Invisibility without ambiguity

So, I'm banging away on this horror novel now.

I love a good, scary story, but those are getting hard to find. One reason is the authors of these things feel the need to remove all of the mystery, the unknown, about their killer/monster/whatever. Once you know everything about the thing, even it is a truly awesome thing, we begin losing our fear of it.

Take the alien from my favorite film, Alien. What the hell is this thing? was my initial reaction to it. What does it do to the people it grabs? In the director's cut a little more of that gets answered but there is an air of a horrifying mystery that remains.

Contrast that to the later films, where, while still the scariest creature in cinematic history, it's not nearly as scary as it was in the original. Why? Because we know too much about it. In the last one it's even sort of played for laughs a couple of times--not a good sign for a horror movie franchise.

That's why I never dug the Nightmare on Elm Street franchise, by the way--Freddy talks way too much. I'd find myself wishing he'd go ahead and kill me so I wouldn't have to listen to him any more.

Still, you have to show people something. The trick is to show people just enough and let their imaginations fill in the rest. Give their minds something to hook into and they'll create a monster that's much more terrifying than anything you could spend pages of text or several feet of film showing.

That's the art, the tricky part of what I'm trying to do. How much should I reveal?

I understand the temption--you work hard to create your villian/monster/whatever. You want to show it off. Resisting that temptation is difficult, but it's something you have to do.

On the other hand, there has to be some consistency--the problem when you opt not to show your creature too much is to make it where it doesn't have follow any sort of rules or stay within some clearly defined limits. That's dramatically unsatisfying, as well. You don't have to explain the rules but you do have to have them, and your creature has to abide by them. Even if nobody articulates it, your reader will sense that the creature has some sort of rules or limits it has to respect. That is much more satisfying.

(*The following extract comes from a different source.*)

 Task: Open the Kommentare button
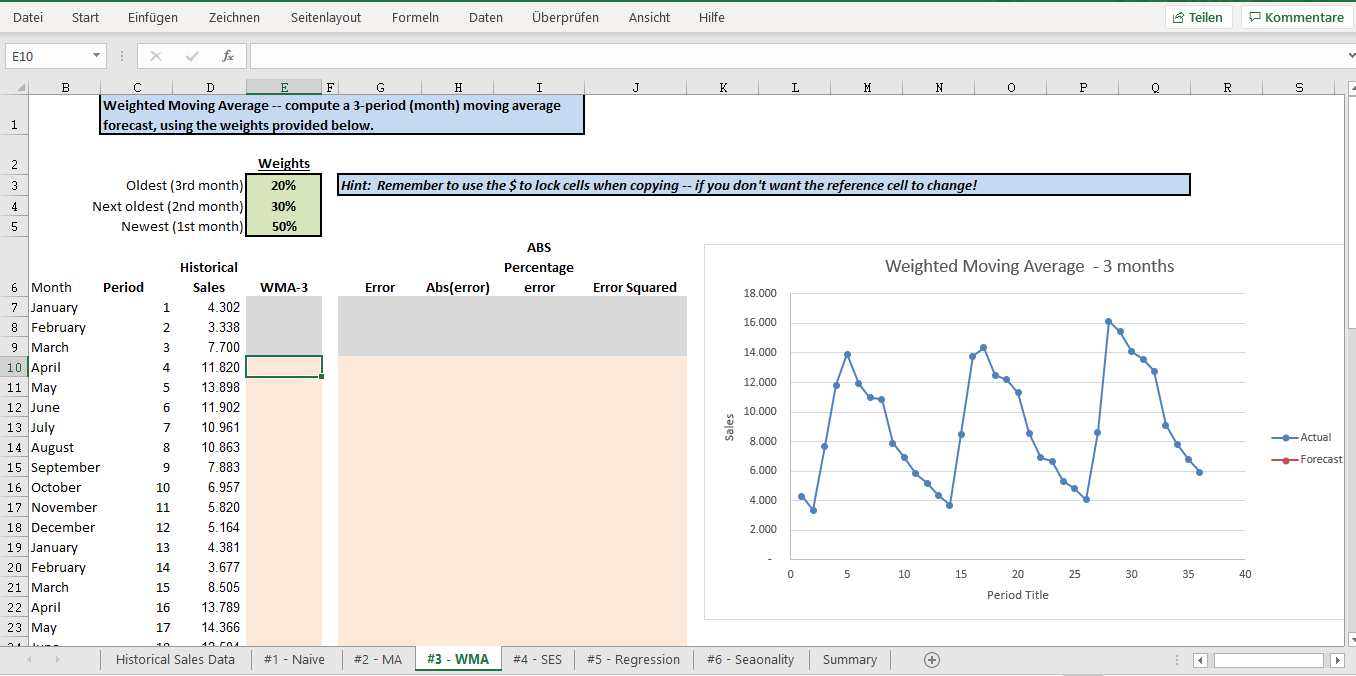(x=1296, y=17)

Another thing is creating characters who are interesting, that people can identify with. A lot of horror stories are just morality plays, where characters are one-dimensional and meet a gruesome death because they violated the morality of the society where they exist. It's kind of hard to give a crap what happens to these people. If you don't care what happens to the characters, you won't care to actually read the book or watch the movie.

So, you want characters that your audience will like, for whatever reason. They don't want anything bad to happen to them. Of course, something bad is going to happen to them, at least some of them, or it'd be one helluva boring story. Read any book by Stephen King, who is a master of this, and examine how you feel about his characters. Chances are good you'll be able to identify with at least a few of them. Watch Rob Zombie's remakes of the Halloween movies, too--several characters in those are people I'd hang around with.

Sorry. I realize I'm preaching here, but I love a good horror story and it seems a lot of authors and filmmakers are ignoring what makes the genre so interesting to me. How long has it been since you've been scared reading a novel, or watching a film? I bet it's been a while.